Kids
Vaya por delante una nota aclaratoria para lectores sensibles que todavía sigan este blog. Todas las confesiones religiosas me merecen el mismo poco respeto, así que no le tengo mania especial a los judíos ortodoxos, no más que a cualquier otra persona que se disfrace en su vida ordinaria, ya sea como monja, como rabino o hare crishna.
El look preppy de las judías ortodoxas en Brooklyn me ha robado el corazón. Esas medias melenas con brushing perfecto, adornadas con diademas dignas de Blair Waldorf. Más tarde he descubierto que son pelucas de pelo kosher, preferiblemente de chicas de Europa del este que tienen el cabello más fino y sedoso. Mujeres gentiles del mundo, los champús con parabenos son el demonio, recordarlo o arderéis en el infierno de las puntas abiertas.
Faldas estilo midi en negro, twin sets de punto fino a conjunto y lo mejor, las clásicas gabardinas al más puro estilo Burberry en negro también. Que el negro nunca pasa de moda lo saben bien, llevan 200 años vistiendo igual y siempre estupendas oye. El look se completa con una piel blanca finísima propia de los veintipocos, porque eso si las jewish girls siguen a rajatabla el precepto de que una novia vieja no mola, así que se casan super jovencitas y consagran su vida a parir.
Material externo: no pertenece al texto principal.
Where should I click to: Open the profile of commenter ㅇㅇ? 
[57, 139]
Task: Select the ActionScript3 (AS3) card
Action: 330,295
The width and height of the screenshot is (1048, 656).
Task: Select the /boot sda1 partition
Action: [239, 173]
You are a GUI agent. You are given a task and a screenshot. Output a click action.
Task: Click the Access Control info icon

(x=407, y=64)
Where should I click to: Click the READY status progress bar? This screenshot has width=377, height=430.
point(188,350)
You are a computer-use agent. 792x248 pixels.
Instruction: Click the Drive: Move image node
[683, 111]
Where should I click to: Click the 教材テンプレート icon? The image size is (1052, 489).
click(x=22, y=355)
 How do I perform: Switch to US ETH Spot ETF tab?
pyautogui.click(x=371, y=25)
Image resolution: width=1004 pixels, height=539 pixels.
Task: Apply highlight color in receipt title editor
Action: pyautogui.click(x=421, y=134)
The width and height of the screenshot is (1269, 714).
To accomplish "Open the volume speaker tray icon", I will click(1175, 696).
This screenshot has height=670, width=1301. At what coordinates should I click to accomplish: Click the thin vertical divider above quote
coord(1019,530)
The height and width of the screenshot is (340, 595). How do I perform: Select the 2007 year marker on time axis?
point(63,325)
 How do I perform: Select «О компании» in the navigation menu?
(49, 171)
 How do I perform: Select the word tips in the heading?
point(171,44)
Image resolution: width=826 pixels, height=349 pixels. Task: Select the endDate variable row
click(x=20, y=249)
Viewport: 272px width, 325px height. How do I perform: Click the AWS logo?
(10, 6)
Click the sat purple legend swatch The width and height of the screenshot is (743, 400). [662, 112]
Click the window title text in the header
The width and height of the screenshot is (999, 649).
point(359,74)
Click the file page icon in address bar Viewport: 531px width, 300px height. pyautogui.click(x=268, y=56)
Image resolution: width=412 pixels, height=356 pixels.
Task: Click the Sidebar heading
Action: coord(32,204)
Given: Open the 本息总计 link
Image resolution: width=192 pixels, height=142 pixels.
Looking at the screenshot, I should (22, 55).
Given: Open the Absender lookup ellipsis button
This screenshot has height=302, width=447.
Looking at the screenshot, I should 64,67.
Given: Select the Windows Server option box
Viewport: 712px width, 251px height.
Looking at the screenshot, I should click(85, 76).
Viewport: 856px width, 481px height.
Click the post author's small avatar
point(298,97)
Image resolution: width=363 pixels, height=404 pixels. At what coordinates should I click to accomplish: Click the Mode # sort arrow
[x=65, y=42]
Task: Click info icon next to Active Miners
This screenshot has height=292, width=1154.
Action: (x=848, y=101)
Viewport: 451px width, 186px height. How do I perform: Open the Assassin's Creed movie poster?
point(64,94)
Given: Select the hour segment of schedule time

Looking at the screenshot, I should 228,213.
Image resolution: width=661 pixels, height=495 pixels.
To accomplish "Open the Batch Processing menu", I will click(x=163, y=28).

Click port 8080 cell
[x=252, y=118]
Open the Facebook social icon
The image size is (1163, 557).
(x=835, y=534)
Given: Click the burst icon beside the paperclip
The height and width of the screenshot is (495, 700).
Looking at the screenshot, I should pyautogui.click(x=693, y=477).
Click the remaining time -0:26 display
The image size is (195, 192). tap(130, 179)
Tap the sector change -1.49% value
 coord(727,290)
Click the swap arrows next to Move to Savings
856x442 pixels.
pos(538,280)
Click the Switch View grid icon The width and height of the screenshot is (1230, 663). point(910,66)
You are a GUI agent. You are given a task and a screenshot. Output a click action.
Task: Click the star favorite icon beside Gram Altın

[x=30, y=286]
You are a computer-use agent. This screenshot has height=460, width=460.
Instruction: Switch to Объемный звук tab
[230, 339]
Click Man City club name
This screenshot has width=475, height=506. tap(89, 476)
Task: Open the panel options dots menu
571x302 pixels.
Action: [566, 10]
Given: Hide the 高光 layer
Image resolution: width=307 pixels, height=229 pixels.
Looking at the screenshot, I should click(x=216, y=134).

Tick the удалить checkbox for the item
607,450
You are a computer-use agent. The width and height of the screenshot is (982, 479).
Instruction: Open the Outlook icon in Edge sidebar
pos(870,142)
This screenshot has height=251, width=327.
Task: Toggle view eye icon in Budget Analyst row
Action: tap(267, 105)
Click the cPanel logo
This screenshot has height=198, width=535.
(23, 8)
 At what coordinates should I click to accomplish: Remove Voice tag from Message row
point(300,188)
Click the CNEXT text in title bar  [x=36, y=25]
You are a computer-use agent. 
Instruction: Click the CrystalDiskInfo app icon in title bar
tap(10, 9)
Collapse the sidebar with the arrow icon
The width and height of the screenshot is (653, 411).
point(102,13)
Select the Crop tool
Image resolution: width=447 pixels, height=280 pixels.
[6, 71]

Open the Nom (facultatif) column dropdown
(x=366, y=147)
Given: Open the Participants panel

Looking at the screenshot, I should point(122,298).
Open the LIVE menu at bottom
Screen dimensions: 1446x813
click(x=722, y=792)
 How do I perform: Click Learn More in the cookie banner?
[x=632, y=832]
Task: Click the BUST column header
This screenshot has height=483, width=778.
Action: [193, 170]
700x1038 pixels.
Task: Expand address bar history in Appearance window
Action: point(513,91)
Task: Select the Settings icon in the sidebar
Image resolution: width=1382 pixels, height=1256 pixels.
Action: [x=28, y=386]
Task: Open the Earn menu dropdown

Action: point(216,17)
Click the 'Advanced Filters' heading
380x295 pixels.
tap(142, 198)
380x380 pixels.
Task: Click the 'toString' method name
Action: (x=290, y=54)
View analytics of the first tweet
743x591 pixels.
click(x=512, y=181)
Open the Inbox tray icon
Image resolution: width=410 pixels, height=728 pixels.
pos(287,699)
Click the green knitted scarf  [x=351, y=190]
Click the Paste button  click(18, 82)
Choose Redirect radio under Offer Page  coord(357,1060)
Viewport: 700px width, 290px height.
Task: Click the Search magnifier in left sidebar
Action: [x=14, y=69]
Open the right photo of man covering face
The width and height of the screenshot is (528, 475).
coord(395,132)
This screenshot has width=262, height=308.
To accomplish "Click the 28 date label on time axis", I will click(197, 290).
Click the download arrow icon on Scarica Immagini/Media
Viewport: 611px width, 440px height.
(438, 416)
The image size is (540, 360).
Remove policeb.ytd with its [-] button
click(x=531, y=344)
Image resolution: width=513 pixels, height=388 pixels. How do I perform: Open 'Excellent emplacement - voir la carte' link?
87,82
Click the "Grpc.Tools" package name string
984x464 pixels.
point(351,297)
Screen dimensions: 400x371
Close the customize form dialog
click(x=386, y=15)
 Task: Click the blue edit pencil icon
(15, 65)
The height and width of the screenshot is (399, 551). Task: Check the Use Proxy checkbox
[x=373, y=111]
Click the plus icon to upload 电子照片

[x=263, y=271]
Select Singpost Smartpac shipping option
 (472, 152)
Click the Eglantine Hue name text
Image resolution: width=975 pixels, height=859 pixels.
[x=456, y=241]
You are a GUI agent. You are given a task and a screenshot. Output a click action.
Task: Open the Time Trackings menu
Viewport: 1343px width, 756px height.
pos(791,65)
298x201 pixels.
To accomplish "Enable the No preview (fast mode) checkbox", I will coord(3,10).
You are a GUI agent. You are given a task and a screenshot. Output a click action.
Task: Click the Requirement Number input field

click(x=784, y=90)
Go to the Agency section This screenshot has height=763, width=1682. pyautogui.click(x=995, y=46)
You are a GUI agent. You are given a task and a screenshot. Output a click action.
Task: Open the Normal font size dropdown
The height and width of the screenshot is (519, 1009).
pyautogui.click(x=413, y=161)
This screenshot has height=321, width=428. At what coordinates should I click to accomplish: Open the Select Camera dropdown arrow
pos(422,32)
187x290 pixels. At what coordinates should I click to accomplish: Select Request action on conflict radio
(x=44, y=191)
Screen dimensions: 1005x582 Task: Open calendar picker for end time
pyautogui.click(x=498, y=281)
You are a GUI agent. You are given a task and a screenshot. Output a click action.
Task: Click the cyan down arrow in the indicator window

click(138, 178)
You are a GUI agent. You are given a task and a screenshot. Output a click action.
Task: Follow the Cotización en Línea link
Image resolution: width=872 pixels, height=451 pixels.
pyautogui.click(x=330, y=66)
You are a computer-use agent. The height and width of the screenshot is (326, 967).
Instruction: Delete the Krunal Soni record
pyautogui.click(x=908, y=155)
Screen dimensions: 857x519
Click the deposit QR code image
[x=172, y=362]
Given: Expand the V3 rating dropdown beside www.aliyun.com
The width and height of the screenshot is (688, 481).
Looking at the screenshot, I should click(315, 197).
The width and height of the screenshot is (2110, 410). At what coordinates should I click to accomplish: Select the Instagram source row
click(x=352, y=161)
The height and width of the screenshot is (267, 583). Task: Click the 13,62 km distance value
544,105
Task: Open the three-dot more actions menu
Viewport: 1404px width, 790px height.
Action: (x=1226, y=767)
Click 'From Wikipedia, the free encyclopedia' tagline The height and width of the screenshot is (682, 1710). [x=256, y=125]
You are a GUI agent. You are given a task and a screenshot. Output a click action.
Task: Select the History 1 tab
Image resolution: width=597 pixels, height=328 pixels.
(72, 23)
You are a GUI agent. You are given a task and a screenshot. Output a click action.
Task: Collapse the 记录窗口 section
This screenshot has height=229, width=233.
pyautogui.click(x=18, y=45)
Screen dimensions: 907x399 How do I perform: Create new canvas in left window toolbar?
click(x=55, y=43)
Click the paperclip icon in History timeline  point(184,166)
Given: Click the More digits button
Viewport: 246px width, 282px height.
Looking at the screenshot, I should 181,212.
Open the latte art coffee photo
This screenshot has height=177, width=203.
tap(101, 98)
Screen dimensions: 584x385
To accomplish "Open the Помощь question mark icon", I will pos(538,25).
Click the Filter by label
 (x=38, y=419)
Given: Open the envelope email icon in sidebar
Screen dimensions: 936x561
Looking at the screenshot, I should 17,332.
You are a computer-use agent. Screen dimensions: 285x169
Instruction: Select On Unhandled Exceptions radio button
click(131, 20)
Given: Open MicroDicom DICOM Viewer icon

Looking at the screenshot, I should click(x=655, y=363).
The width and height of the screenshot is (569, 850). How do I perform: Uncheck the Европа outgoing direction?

La tasa de natalidad en la comunidad de los judíos ortodoxos en NY es la más alta de todos los subgrupos judíos del país, esto lo dicen las estadísticas y os lo digo yo, que por la calle del barrio judío tienes que ir sorteando a niños con tirabuzones y niñas vestidas al más puro estilo barrio de salamanca.
Parece algo así como una piscifactoría de fanáticos religiosos y da miedo. Las fuerzas ultraconservadoras y las confesiones religiosas más zumbadas se han puesto un objetivo claro, parir cuantos más niños mejor para dominar el mundo. Procrear soldados para una futura guerra santa, para ocupar gobiernos y consejos directivos. Si sólo se promueve el laicismo en la esfera pública ellos se radicalizan de puertas para adentro.
Dios me libre de decir que el laicismo debería ir mucho más allá, que se debería proteger a los menores de abusos emocionales como privarles de etapas en su desarrollo normal, como atemorizarlos con historias de infiernos y castigos eternos, abusos como rechazar sus valores infantiles y aislarlos de la comunidad y de la realidad.
Dios me libre de que alguien de aduanas lea este post porque puedo acabar en Alcatraz.